Africa’s energy story is too often told in the language of deficit. That is understandable, but incomplete. The continent needs power for homes, factories, farms, ports, schools and hospitals. It also has the resources, the talent and the markets to become a central actor in the international energy system.

Nigeria sits at the heart of this equation. Nigeria holds an estimated 211.1 trillion cubic feet of proved natural gas reserves. Properly mobilised, this can become a continental instrument.

The same can be said of emerging gas producers from Senegal and Mauritania to Mozambique and Tanzania. These countries are reshaping the global energy conversation. In a period marked by supply disruption, rising demand and sharper concern over affordability, African production can help stabilise markets while supporting domestic transformation.

LNG has a particular role to play. For African countries, it offers a practical route to diversify the energy mix, reduce exposure to imported refined fuels and build greater energy sovereignty. It can also serve as a bridge between immediate reliability and longer-term industrial growth; no credible energy strategy can ignore the urgency of keeping the lights on today.

Yet resources alone do not build power systems. Pipelines, ports, processing facilities, storage terminals, grids and interconnectors will decide whether African energy becomes a shared engine of growth or remains trapped in isolated pockets of abundance. A gas molecule in one country can support power generation in another. A stronger grid in one region can help stabilise supply across borders. Africa also has a rare advantage: in many places, the energy map is still being drawn, allowing governments to learn from older systems elsewhere and build infrastructure that connects countries, strengthens security of supply and creates an ecosystem of shared prosperity.

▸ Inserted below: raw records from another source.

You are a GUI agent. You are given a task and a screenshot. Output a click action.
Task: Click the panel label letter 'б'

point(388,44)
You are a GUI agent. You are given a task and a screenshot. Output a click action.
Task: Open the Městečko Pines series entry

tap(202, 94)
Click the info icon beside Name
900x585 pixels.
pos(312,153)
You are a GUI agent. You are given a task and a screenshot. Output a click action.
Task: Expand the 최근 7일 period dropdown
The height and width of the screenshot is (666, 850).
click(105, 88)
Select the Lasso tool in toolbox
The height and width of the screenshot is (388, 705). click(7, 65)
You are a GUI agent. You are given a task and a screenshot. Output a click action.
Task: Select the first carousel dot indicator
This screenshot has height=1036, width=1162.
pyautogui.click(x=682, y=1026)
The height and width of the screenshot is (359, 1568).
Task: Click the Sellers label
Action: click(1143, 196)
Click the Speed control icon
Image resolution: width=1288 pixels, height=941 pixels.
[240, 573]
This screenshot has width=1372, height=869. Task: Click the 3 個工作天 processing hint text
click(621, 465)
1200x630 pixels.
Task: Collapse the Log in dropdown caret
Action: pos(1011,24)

The same applies to export capacity. Africa should not be content with shipping raw value outward while importing the benefits back at a premium. More processing, more African-owned logistics, more local engineering and more regional financing must be part of the next phase.

There are encouraging signs. Nigeria’s local content framework has helped raise local content in key oil and gas industry segments from less than 5 per cent to over 54 per cent. Indigenous operators now account for more than 30 per cent of national oil output. This marks a significant shift from an older model in which external corporations dominated much of the value chain.

Ownership changes the conversation. It strengthens autonomy. It keeps skills closer to home. It allows communities to see energy as part of national development and, increasingly, as part of Africa’s international economic role.

The national progress now needs to be matched by international coordination. If African countries are to turn resource ownership into long term energy influence, ministers, regulators, financiers, and companies must be present in the same rooms, shaping the terms of investment and partnership together.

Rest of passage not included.